▶
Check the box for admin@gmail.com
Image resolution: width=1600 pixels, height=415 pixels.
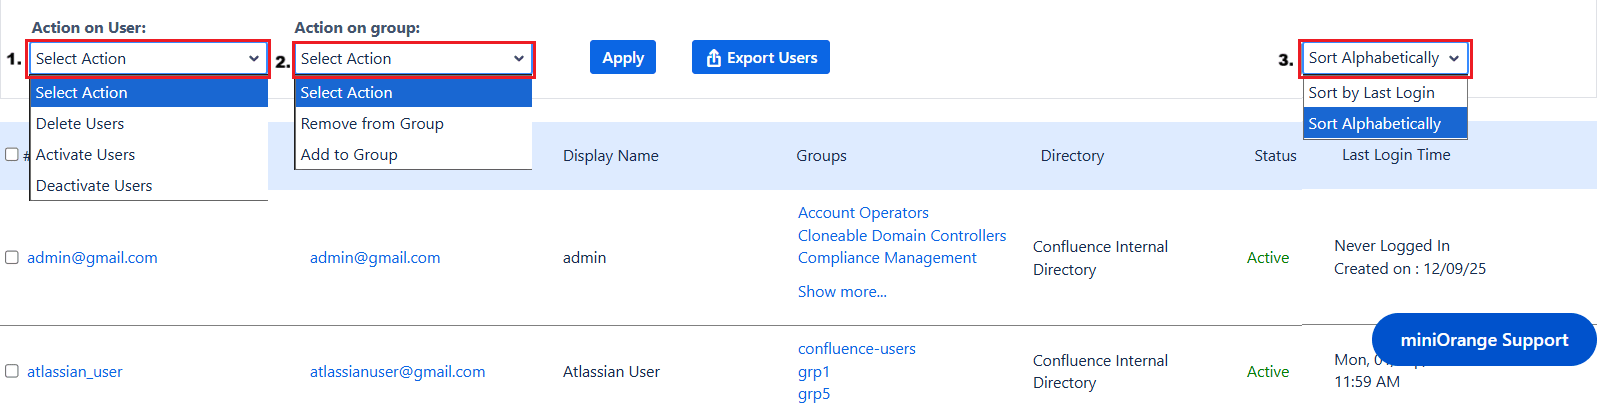(12, 258)
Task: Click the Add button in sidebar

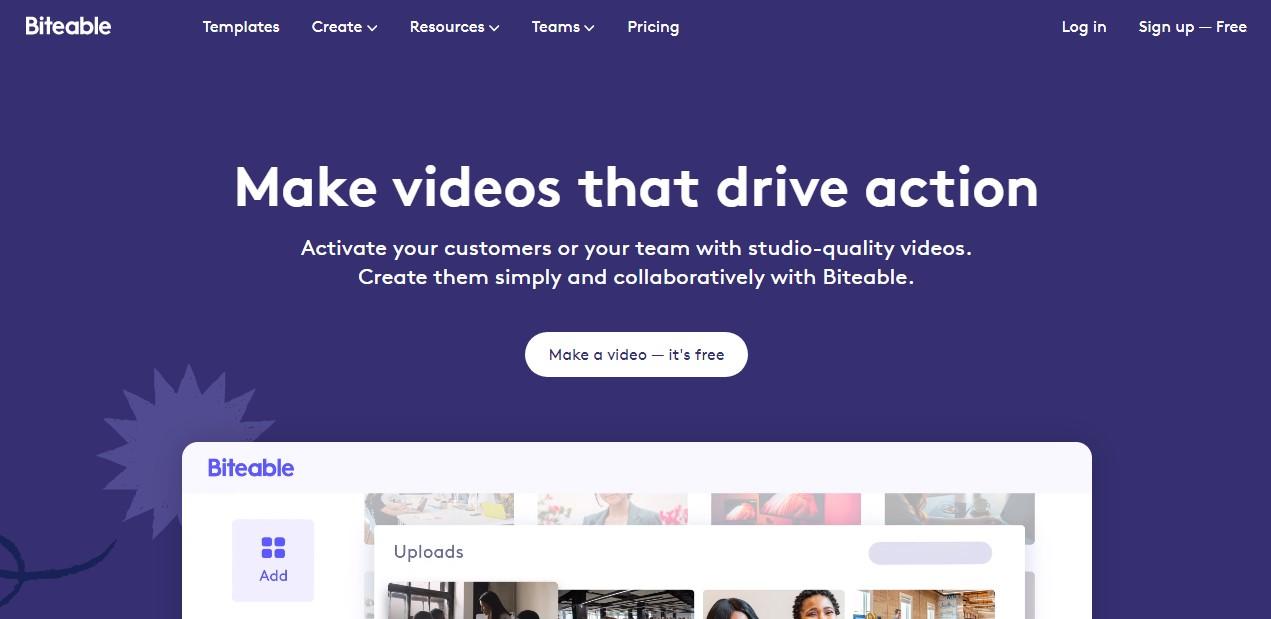Action: coord(273,560)
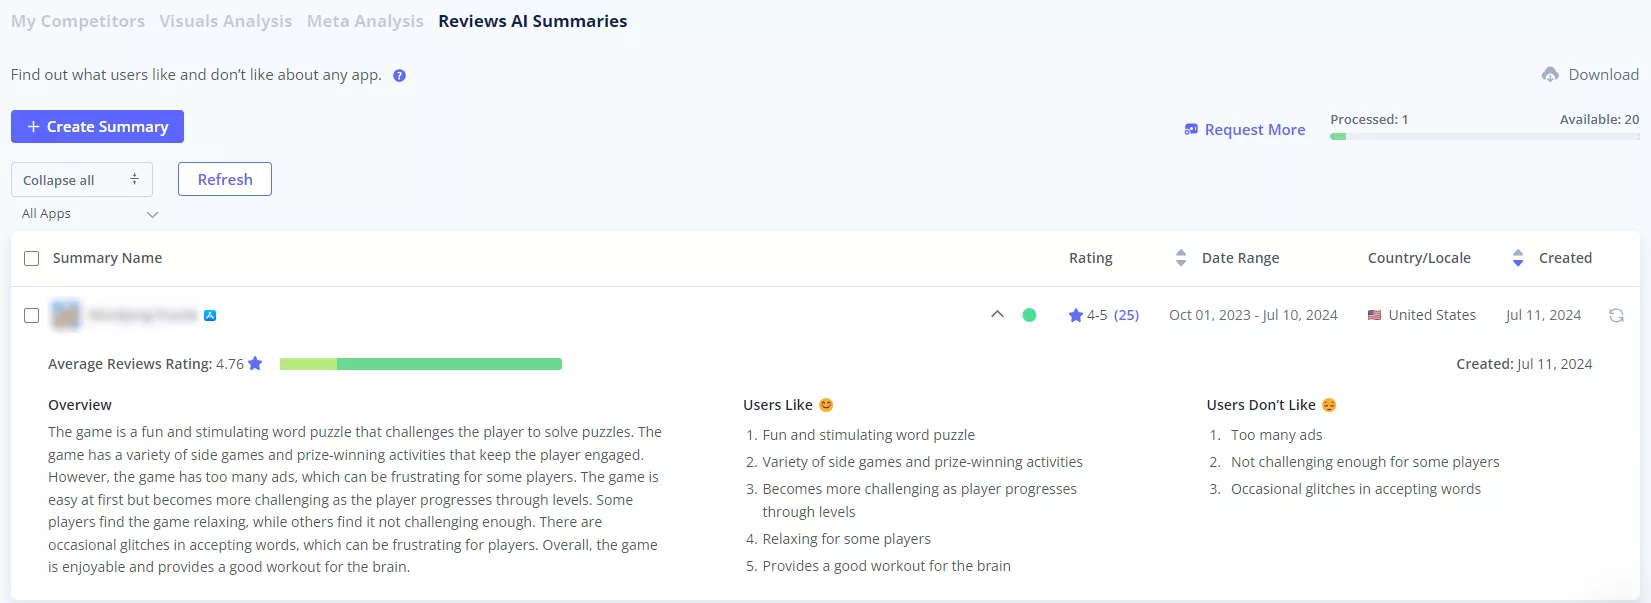Image resolution: width=1651 pixels, height=603 pixels.
Task: Click the green status dot
Action: pos(1029,315)
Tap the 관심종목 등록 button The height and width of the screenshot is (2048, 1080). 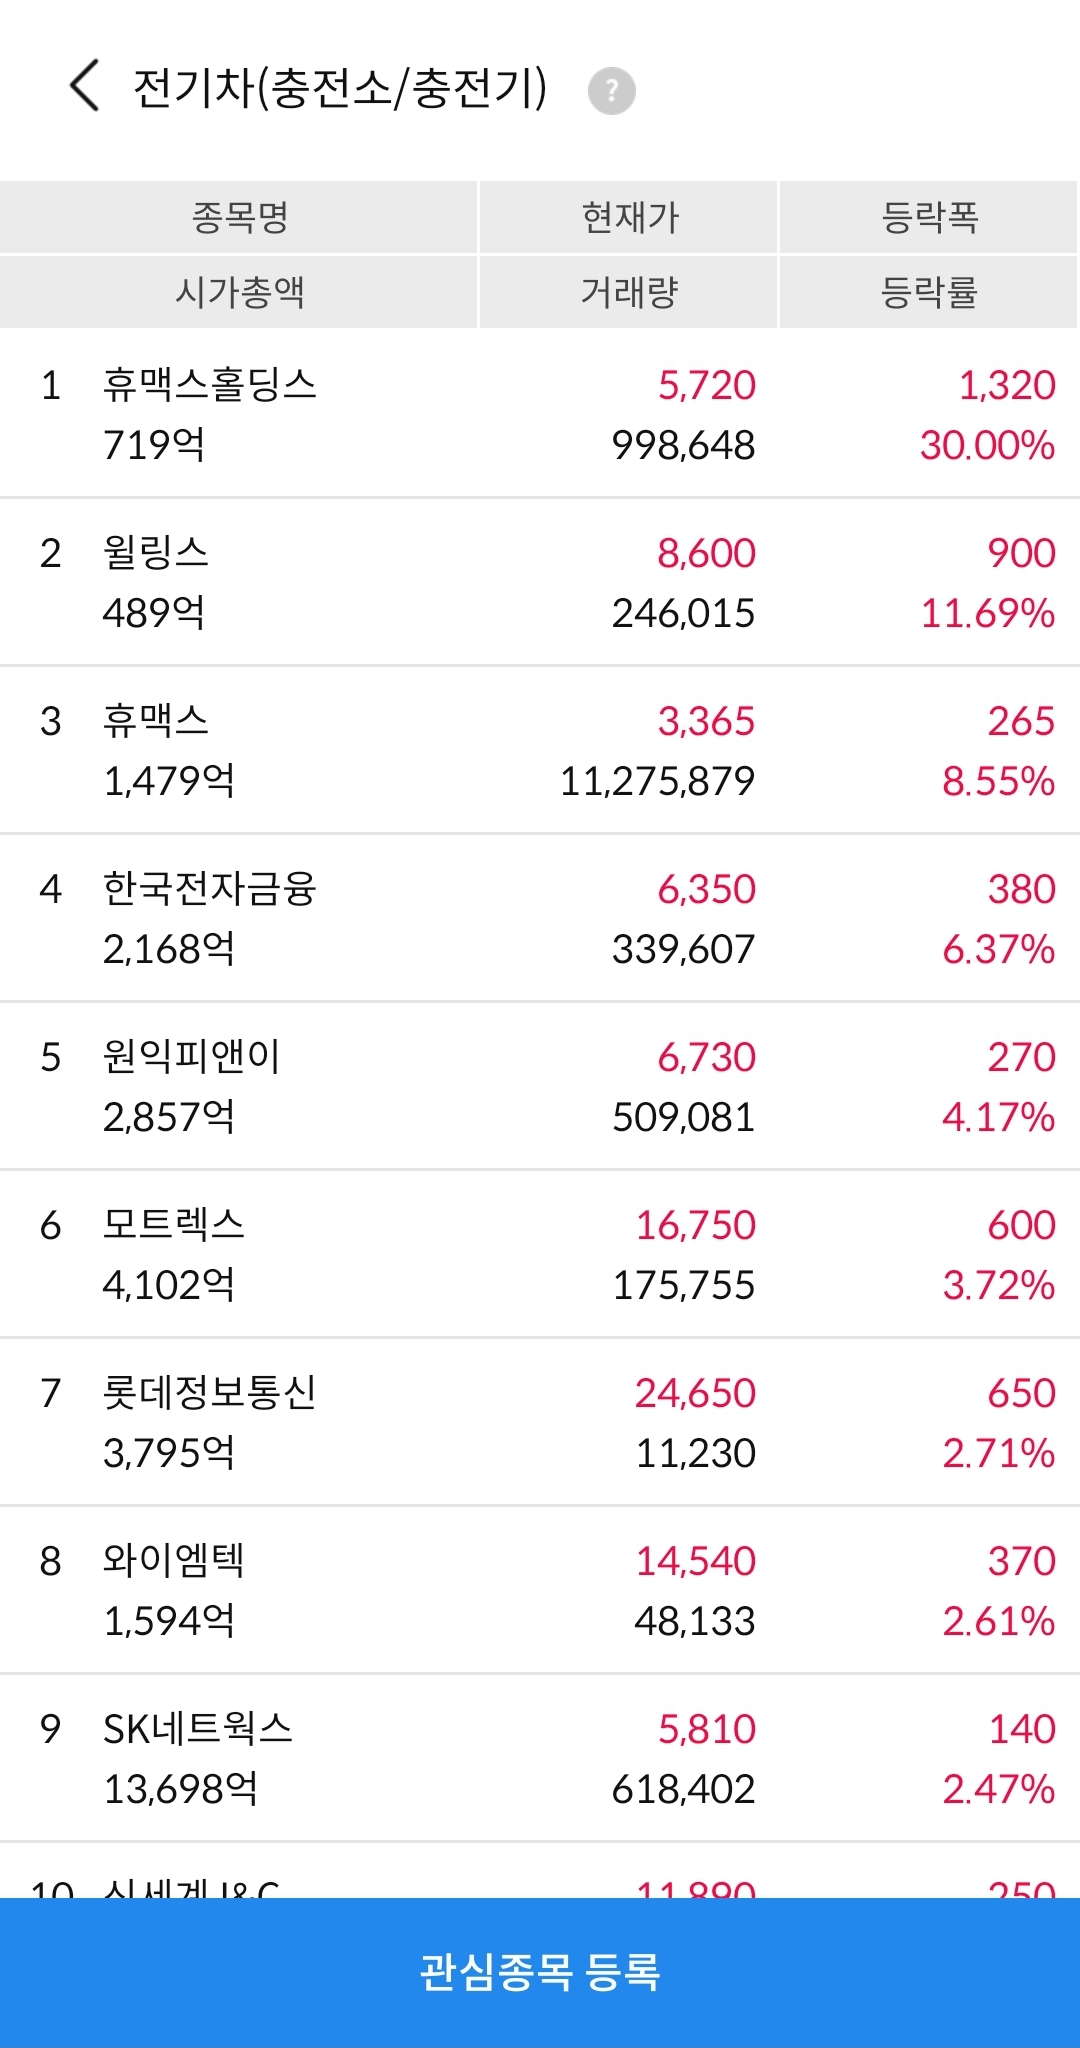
◀
=== Problem description ===
Please output the lines of the records above from the one with "Task: Click the Add button in sidebar" through the last, exactly as they appear and with both ends included; skip any pictures and add nothing.

=== Expected answer ===
Task: Click the Add button in sidebar

Action: coord(273,560)
Image resolution: width=1651 pixels, height=603 pixels.
Task: Click the green status dot
Action: pos(1029,315)
Tap the 관심종목 등록 button The height and width of the screenshot is (2048, 1080). 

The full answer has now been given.